Goal — Give every line of the records below as a JSON list of strings, one string per line, and leave out any blank lines.

[Begin Input data]

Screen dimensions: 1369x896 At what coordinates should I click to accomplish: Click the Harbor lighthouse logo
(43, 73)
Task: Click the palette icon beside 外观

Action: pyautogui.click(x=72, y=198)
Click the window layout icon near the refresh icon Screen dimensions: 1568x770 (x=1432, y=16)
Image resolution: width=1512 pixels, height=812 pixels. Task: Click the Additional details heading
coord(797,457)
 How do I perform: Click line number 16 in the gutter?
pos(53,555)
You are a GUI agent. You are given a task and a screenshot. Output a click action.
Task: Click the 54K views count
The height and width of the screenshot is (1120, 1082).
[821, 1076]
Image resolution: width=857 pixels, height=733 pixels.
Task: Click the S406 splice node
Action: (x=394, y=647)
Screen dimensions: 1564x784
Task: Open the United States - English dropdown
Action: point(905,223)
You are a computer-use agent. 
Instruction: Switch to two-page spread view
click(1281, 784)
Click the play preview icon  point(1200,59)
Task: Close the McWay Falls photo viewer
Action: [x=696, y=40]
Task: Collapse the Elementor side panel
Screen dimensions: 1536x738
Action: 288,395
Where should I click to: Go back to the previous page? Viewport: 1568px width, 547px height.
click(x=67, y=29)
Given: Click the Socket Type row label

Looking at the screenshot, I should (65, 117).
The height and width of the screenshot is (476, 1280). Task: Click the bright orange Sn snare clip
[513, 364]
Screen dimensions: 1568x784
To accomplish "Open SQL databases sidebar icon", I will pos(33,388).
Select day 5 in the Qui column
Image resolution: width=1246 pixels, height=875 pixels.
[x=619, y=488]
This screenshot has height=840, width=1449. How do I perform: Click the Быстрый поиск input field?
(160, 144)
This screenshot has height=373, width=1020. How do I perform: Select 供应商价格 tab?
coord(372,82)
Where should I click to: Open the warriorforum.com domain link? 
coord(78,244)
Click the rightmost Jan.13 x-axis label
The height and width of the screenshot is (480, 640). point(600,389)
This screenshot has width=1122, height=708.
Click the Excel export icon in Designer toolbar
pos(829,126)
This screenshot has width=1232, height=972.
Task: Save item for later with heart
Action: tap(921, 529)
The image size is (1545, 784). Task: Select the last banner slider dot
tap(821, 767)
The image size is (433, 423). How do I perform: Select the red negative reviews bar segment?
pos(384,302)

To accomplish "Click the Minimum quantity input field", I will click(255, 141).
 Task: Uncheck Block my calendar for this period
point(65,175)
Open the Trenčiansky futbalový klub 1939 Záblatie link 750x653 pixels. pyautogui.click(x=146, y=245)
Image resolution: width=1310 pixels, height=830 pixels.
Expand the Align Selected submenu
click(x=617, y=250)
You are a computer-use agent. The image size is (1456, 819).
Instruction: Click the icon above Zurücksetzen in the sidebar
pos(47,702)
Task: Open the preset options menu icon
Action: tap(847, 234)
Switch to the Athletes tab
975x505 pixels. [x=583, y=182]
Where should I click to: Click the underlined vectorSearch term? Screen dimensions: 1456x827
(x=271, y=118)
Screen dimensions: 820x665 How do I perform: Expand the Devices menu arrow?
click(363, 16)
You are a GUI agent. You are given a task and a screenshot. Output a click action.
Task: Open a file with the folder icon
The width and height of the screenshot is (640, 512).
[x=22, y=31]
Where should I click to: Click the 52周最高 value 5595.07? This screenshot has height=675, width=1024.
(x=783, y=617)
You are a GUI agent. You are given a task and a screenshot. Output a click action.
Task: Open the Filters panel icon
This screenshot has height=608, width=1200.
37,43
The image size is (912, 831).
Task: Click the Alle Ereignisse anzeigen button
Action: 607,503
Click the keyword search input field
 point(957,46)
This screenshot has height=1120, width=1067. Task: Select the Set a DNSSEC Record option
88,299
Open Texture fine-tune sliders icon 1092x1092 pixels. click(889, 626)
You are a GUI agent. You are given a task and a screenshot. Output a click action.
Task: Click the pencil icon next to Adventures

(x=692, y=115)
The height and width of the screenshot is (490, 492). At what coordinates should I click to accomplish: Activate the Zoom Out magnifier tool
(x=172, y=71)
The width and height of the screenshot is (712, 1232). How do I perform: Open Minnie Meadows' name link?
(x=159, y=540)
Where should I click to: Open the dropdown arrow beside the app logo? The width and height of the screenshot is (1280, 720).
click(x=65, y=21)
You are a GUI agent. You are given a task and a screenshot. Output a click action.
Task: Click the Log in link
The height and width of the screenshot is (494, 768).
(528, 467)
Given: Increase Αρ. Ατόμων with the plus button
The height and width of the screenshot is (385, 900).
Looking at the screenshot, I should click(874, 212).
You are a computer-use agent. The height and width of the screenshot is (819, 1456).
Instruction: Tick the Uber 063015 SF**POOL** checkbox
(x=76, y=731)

[End Input data]

Final result —
[
  "Screen dimensions: 1369x896 At what coordinates should I click to accomplish: Click the Harbor lighthouse logo",
  "(43, 73)",
  "Task: Click the palette icon beside 外观",
  "Action: pyautogui.click(x=72, y=198)",
  "Click the window layout icon near the refresh icon Screen dimensions: 1568x770 (x=1432, y=16)",
  "Image resolution: width=1512 pixels, height=812 pixels. Task: Click the Additional details heading",
  "coord(797,457)",
  " How do I perform: Click line number 16 in the gutter?",
  "pos(53,555)",
  "You are a GUI agent. You are given a task and a screenshot. Output a click action.",
  "Task: Click the 54K views count",
  "The height and width of the screenshot is (1120, 1082).",
  "[821, 1076]",
  "Image resolution: width=857 pixels, height=733 pixels.",
  "Task: Click the S406 splice node",
  "Action: (x=394, y=647)",
  "Screen dimensions: 1564x784",
  "Task: Open the United States - English dropdown",
  "Action: point(905,223)",
  "You are a computer-use agent. ",
  "Instruction: Switch to two-page spread view",
  "click(1281, 784)",
  "Click the play preview icon  point(1200,59)",
  "Task: Close the McWay Falls photo viewer",
  "Action: [x=696, y=40]",
  "Task: Collapse the Elementor side panel",
  "Screen dimensions: 1536x738",
  "Action: 288,395",
  "Where should I click to: Go back to the previous page? Viewport: 1568px width, 547px height.",
  "click(x=67, y=29)",
  "Given: Click the Socket Type row label",
  "Looking at the screenshot, I should (65, 117).",
  "The height and width of the screenshot is (476, 1280). Task: Click the bright orange Sn snare clip",
  "[513, 364]",
  "Screen dimensions: 1568x784",
  "To accomplish \"Open SQL databases sidebar icon\", I will pos(33,388).",
  "Select day 5 in the Qui column",
  "Image resolution: width=1246 pixels, height=875 pixels.",
  "[x=619, y=488]",
  "This screenshot has height=840, width=1449. How do I perform: Click the Быстрый поиск input field?",
  "(160, 144)",
  "This screenshot has height=373, width=1020. How do I perform: Select 供应商价格 tab?",
  "coord(372,82)",
  "Where should I click to: Open the warriorforum.com domain link? ",
  "coord(78,244)",
  "Click the rightmost Jan.13 x-axis label",
  "The height and width of the screenshot is (480, 640). point(600,389)",
  "This screenshot has width=1122, height=708.",
  "Click the Excel export icon in Designer toolbar",
  "pos(829,126)",
  "This screenshot has width=1232, height=972.",
  "Task: Save item for later with heart",
  "Action: tap(921, 529)",
  "The image size is (1545, 784). Task: Select the last banner slider dot",
  "tap(821, 767)",
  "The image size is (433, 423). How do I perform: Select the red negative reviews bar segment?",
  "pos(384,302)",
  "To accomplish \"Click the Minimum quantity input field\", I will click(255, 141).",
  " Task: Uncheck Block my calendar for this period",
  "point(65,175)",
  "Open the Trenčiansky futbalový klub 1939 Záblatie link 750x653 pixels. pyautogui.click(x=146, y=245)",
  "Image resolution: width=1310 pixels, height=830 pixels.",
  "Expand the Align Selected submenu",
  "click(x=617, y=250)",
  "You are a computer-use agent. The image size is (1456, 819).",
  "Instruction: Click the icon above Zurücksetzen in the sidebar",
  "pos(47,702)",
  "Task: Open the preset options menu icon",
  "Action: tap(847, 234)",
  "Switch to the Athletes tab",
  "975x505 pixels. [x=583, y=182]",
  "Where should I click to: Click the underlined vectorSearch term? Screen dimensions: 1456x827",
  "(x=271, y=118)",
  "Screen dimensions: 820x665 How do I perform: Expand the Devices menu arrow?",
  "click(363, 16)",
  "You are a GUI agent. You are given a task and a screenshot. Output a click action.",
  "Task: Open a file with the folder icon",
  "The width and height of the screenshot is (640, 512).",
  "[x=22, y=31]",
  "Where should I click to: Click the 52周最高 value 5595.07? This screenshot has height=675, width=1024.",
  "(x=783, y=617)",
  "You are a GUI agent. You are given a task and a screenshot. Output a click action.",
  "Task: Open the Filters panel icon",
  "This screenshot has height=608, width=1200.",
  "37,43",
  "The image size is (912, 831).",
  "Task: Click the Alle Ereignisse anzeigen button",
  "Action: 607,503",
  "Click the keyword search input field",
  " point(957,46)",
  "This screenshot has height=1120, width=1067. Task: Select the Set a DNSSEC Record option",
  "88,299",
  "Open Texture fine-tune sliders icon 1092x1092 pixels. click(889, 626)",
  "You are a GUI agent. You are given a task and a screenshot. Output a click action.",
  "Task: Click the pencil icon next to Adventures",
  "(x=692, y=115)",
  "The height and width of the screenshot is (490, 492). At what coordinates should I click to accomplish: Activate the Zoom Out magnifier tool",
  "(x=172, y=71)",
  "The width and height of the screenshot is (712, 1232). How do I perform: Open Minnie Meadows' name link?",
  "(x=159, y=540)",
  "Where should I click to: Open the dropdown arrow beside the app logo? The width and height of the screenshot is (1280, 720).",
  "click(x=65, y=21)",
  "You are a GUI agent. You are given a task and a screenshot. Output a click action.",
  "Task: Click the Log in link",
  "The height and width of the screenshot is (494, 768).",
  "(528, 467)",
  "Given: Increase Αρ. Ατόμων with the plus button",
  "The height and width of the screenshot is (385, 900).",
  "Looking at the screenshot, I should click(874, 212).",
  "You are a computer-use agent. The height and width of the screenshot is (819, 1456).",
  "Instruction: Tick the Uber 063015 SF**POOL** checkbox",
  "(x=76, y=731)"
]